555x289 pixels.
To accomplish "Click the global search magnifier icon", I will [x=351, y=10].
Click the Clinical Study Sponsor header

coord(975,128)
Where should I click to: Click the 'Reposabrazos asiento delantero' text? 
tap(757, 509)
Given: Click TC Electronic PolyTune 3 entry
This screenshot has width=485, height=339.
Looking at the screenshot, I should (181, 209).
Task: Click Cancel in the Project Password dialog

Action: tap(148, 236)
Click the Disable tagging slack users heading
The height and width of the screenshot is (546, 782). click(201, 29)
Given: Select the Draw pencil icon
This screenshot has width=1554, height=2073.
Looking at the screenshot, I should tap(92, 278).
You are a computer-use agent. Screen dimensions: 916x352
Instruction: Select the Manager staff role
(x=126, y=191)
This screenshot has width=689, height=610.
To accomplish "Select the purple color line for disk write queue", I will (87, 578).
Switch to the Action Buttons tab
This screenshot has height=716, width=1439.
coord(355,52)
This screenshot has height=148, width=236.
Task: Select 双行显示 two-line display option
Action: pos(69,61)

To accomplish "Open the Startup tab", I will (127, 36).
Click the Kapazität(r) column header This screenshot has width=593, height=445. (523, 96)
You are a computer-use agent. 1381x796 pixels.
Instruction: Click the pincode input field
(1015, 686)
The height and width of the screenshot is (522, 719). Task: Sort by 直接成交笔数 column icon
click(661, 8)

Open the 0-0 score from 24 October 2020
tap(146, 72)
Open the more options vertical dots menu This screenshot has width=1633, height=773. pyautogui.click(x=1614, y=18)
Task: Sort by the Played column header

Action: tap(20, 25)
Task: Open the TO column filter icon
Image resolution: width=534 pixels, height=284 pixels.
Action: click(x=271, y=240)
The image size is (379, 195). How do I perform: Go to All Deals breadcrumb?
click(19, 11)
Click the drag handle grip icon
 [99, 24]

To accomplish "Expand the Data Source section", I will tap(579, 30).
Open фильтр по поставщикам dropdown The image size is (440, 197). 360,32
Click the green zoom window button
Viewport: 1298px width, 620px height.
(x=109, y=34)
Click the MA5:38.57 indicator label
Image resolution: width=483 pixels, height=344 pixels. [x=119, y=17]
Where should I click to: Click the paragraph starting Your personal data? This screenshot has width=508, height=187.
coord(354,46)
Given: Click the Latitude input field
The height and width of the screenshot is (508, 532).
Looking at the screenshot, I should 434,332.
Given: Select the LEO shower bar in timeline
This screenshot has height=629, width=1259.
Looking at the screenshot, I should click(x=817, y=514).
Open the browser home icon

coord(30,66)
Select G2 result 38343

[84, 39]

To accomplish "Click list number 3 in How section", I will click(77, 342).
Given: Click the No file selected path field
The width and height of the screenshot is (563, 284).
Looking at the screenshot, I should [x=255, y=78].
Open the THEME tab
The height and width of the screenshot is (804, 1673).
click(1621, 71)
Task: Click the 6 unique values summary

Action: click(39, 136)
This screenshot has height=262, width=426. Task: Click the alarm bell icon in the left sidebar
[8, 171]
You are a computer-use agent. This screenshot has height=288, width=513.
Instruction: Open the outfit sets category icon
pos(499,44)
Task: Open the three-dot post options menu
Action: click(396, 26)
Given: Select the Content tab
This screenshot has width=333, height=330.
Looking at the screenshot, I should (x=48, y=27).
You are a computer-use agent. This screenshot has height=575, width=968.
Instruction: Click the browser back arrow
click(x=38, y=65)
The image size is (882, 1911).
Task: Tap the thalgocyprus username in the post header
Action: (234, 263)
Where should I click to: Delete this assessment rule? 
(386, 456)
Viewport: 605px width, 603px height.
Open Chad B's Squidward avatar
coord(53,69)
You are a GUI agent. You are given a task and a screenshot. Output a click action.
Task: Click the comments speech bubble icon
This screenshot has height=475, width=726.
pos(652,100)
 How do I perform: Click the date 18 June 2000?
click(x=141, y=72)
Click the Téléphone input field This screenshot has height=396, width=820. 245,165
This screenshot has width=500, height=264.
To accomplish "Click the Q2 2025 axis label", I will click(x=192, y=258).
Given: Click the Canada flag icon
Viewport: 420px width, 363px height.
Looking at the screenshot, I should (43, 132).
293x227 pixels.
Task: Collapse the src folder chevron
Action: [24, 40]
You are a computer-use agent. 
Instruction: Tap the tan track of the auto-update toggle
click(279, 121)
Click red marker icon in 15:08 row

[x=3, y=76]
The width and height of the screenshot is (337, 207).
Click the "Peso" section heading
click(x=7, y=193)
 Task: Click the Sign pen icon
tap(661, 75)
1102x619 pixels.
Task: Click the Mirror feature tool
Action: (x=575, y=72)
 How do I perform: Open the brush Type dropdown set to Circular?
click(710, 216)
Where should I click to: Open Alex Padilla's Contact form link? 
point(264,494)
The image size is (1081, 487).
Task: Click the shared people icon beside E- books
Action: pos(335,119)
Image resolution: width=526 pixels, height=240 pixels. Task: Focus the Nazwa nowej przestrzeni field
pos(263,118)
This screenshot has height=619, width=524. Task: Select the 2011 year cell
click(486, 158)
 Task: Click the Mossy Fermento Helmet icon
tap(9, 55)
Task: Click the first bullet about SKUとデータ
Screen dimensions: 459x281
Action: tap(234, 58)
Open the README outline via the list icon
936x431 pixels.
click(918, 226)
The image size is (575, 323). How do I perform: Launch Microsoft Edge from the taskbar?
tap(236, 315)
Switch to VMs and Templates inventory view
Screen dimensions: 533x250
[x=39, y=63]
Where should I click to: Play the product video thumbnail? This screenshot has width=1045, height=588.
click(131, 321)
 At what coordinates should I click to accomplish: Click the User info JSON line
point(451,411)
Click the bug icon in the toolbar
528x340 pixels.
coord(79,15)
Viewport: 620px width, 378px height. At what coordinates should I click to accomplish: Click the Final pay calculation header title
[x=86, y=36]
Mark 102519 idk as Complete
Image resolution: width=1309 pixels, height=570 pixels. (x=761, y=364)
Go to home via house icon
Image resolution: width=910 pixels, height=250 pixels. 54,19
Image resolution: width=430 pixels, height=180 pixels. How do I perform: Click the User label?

WORK REQUEST – Pull each line that includes the word "Switch" out of the material above.

ANSWER FOR THIS EXERCISE –
Switch to the Action Buttons tab
Switch to VMs and Templates inventory view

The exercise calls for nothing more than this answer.